El periodista español de tanda por estos tiempos era D. Ángel Vallejo Miranda, después Conde de Casa Miranda, y que había escrito en El Gaulois, y dominaba el francés en absoluto.

Ya en esta época, Bayona y Biarritz eran muy familiares a los españoles. En el café Fournier, al lado de la sastrería de Silva, se ha hablado tanto de política española como en el antiguo café de la Iberia; y por lo que hace a Biarritz, terminado ya el Hotel de Francia, hecho el de París y construidas una porción de villas de propietarios españoles, era una sucursal de la buena sociedad madrileña, donde las Condesas de Sclafani, la de Fuenrubia, la Javalquinto, la de Andilla, la Duquesa de la Torre y otra gran cantidad de damas españolas, demostraron la distinción, la hermosura y la elegancia de nuestra crema.
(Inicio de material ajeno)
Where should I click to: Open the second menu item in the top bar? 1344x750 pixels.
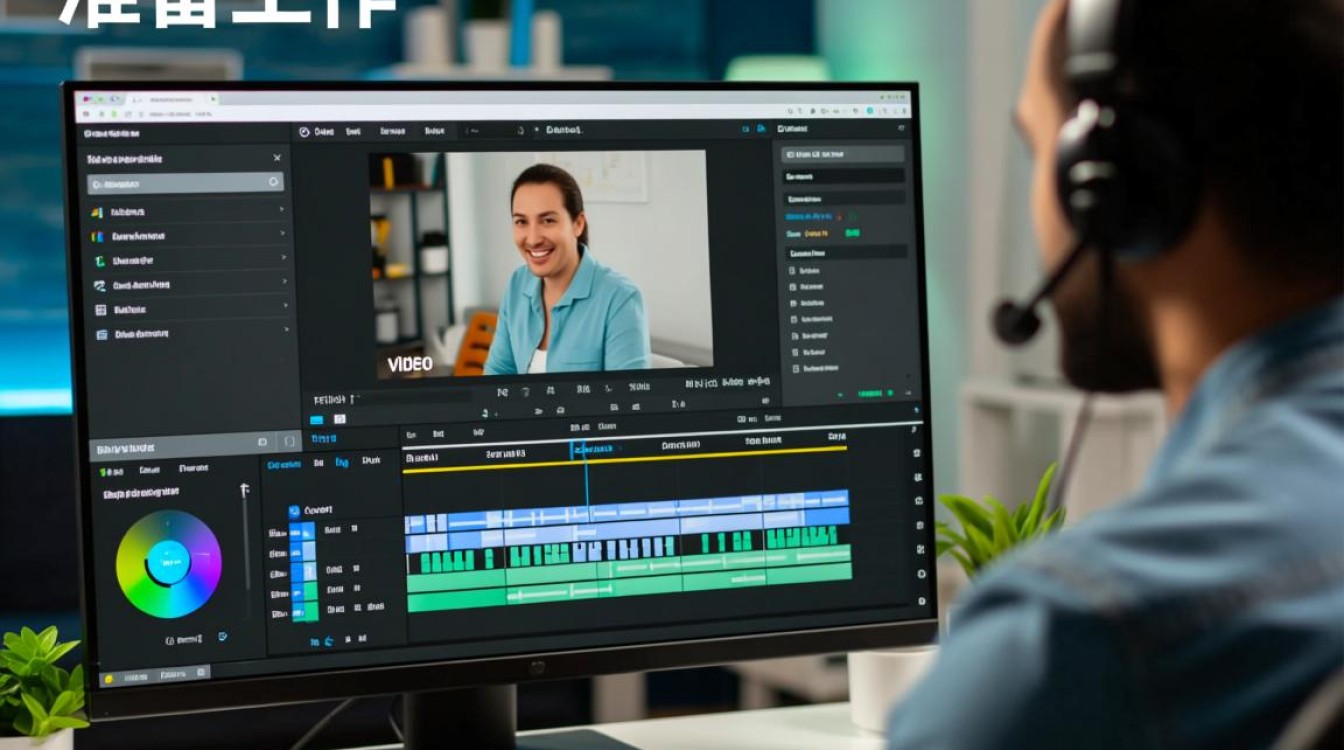point(353,131)
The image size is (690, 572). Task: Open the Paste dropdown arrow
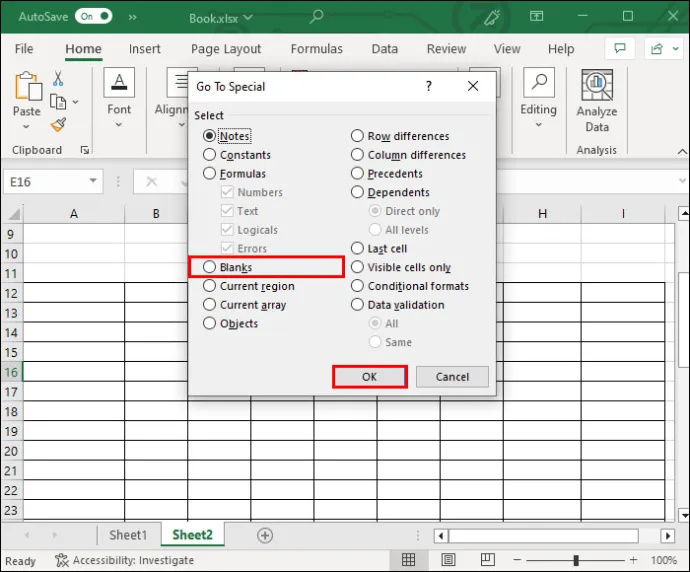[x=26, y=127]
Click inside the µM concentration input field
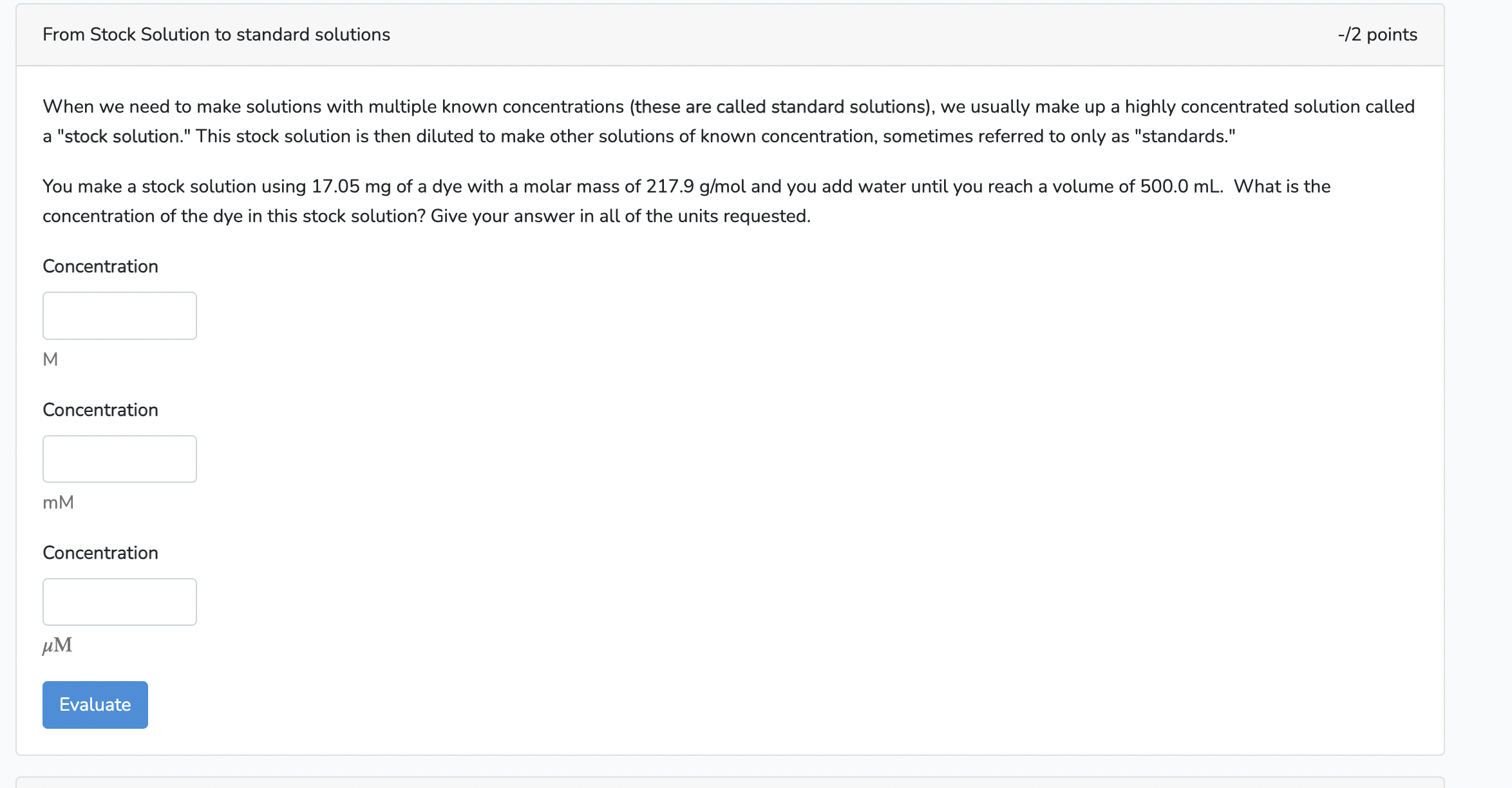 [x=120, y=601]
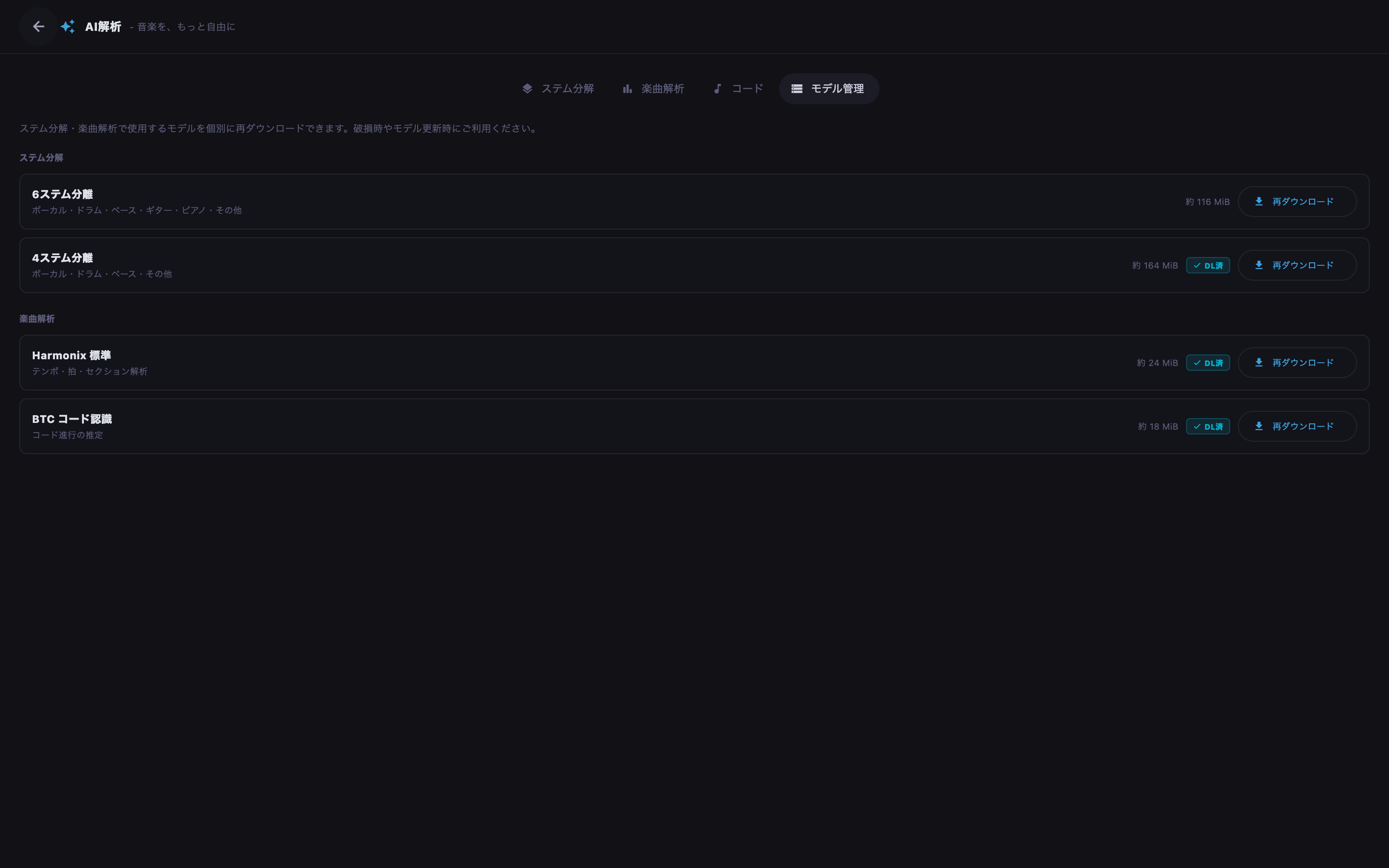Click the BTC コード認識 model title
This screenshot has height=868, width=1389.
click(x=72, y=419)

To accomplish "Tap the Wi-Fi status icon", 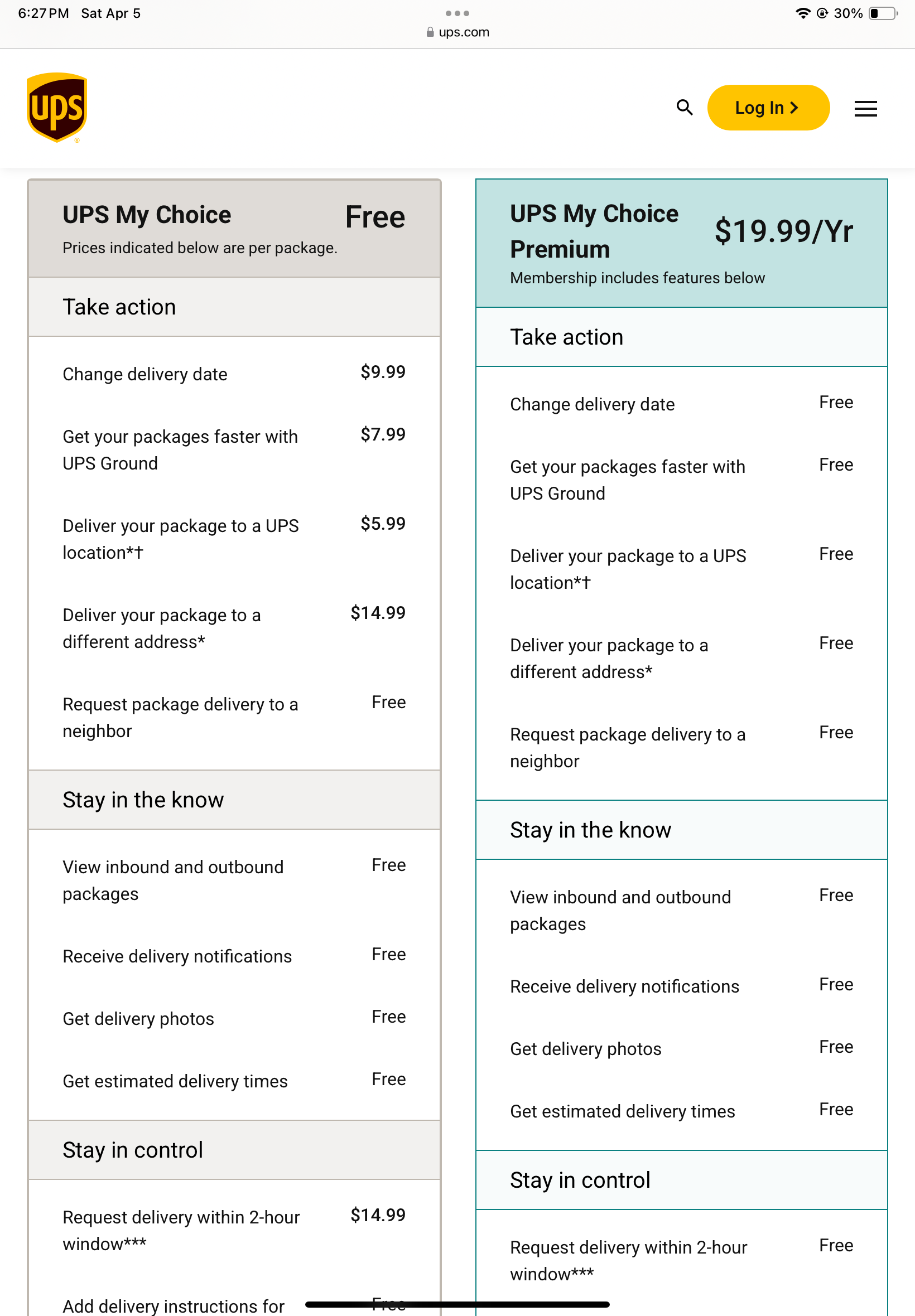I will point(803,13).
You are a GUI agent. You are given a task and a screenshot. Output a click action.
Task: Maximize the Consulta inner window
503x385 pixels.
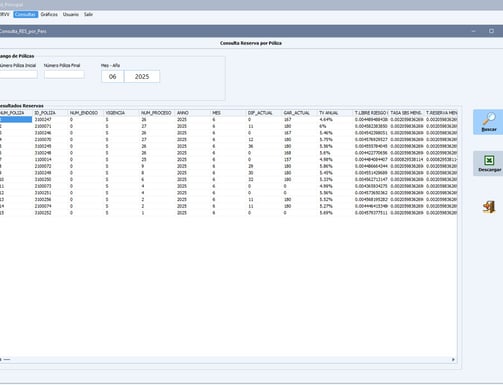click(x=491, y=31)
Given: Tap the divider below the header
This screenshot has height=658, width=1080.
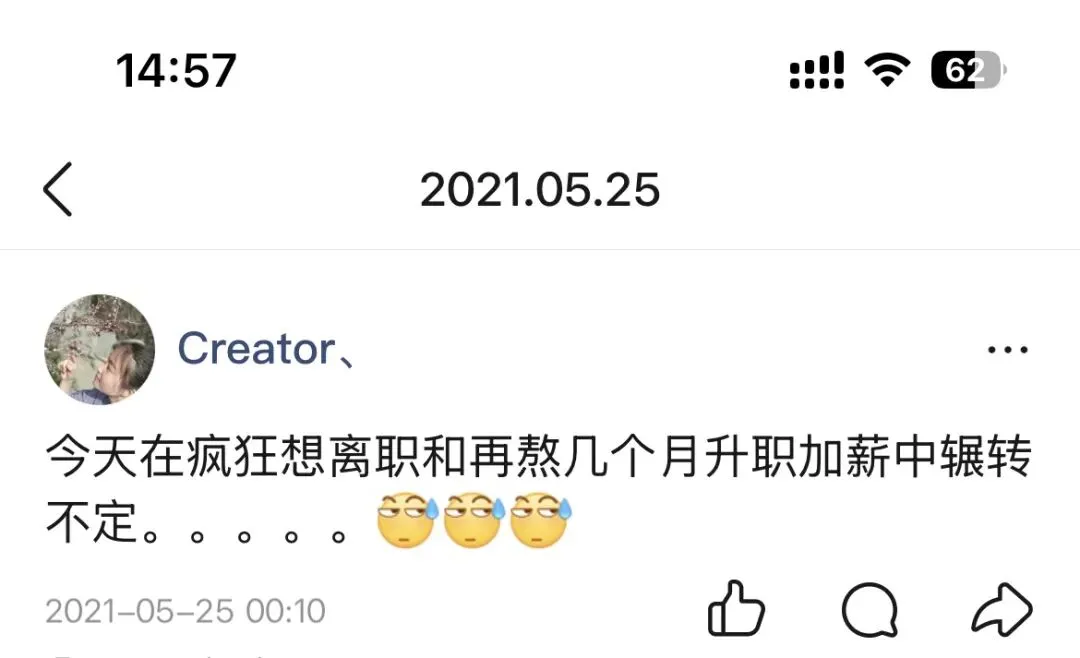Looking at the screenshot, I should tap(540, 249).
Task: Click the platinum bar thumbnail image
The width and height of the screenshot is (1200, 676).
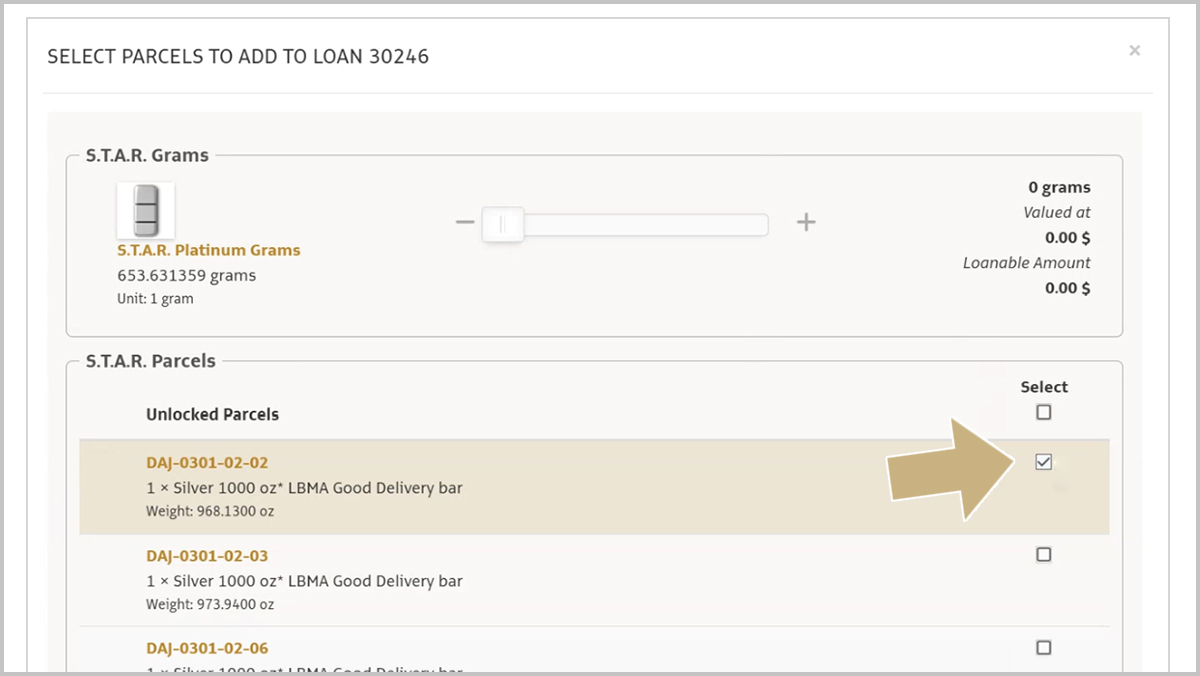Action: coord(146,210)
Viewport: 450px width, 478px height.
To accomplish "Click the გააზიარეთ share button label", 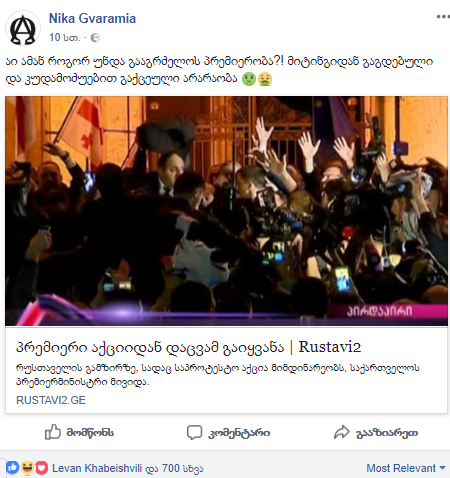I will click(x=387, y=433).
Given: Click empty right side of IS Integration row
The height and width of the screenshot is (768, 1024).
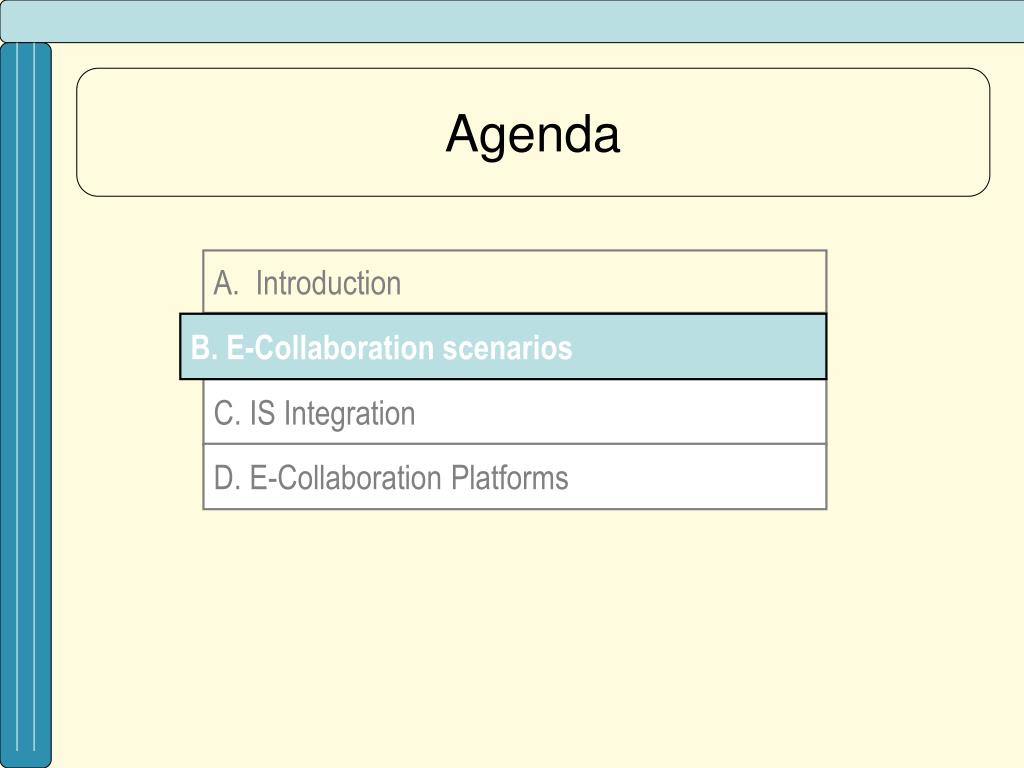Looking at the screenshot, I should 620,412.
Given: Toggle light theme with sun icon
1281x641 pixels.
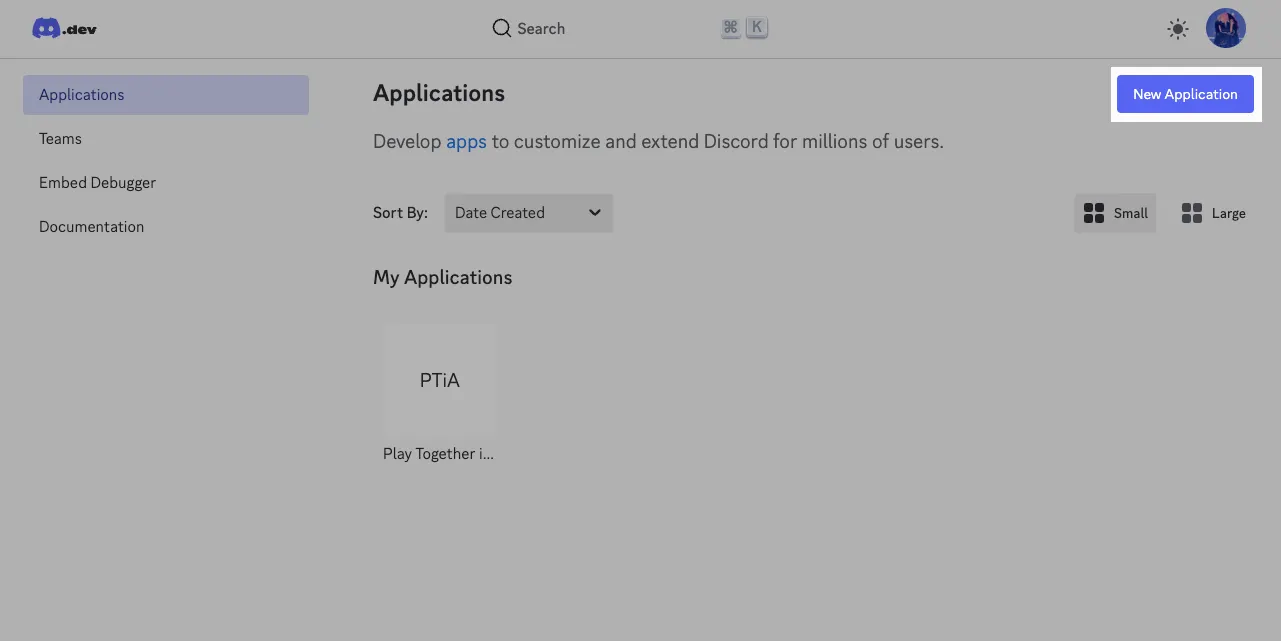Looking at the screenshot, I should coord(1178,29).
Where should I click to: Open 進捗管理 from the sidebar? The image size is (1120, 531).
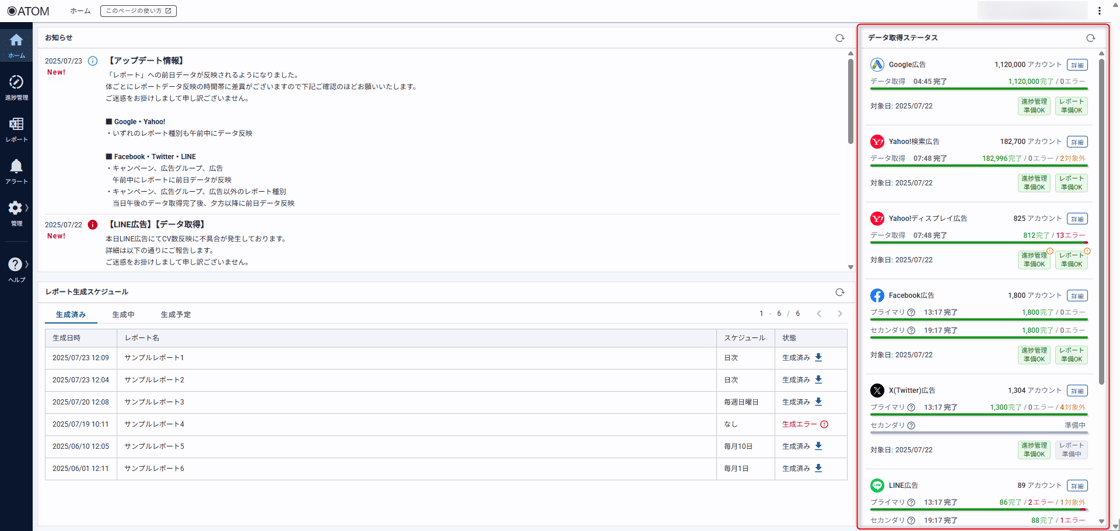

Albareda, Santa Cruz de Aguirre, los Ezpeletas, San Román, Alejandro Castro, el Marqués de Perales y muchos otros que ya no viven, frecuentaban el puerto viejo, y algunos bailaban en el gran Casino, allá por los tiempos en que Palomo era un buen mozo, y en que Mariano Plazaola y el padre León, Vicente el Valenciano, Pico el Aragonés, Juan Trigueros, Escolar y algunos otros jugaban al siete y medio en el chalet de la Plaza del Casino.

Y como hemos de darnos una vueltecita por San Juan de Luz, y decir siquiera dos palabras de los españoles en París desde el 69 hasta el 900, cortaremos aquí esta quisicosa.


(Juan Valero de Tornos, Crónicas retrospectivas, Madrid 1901, páginas 305-315.)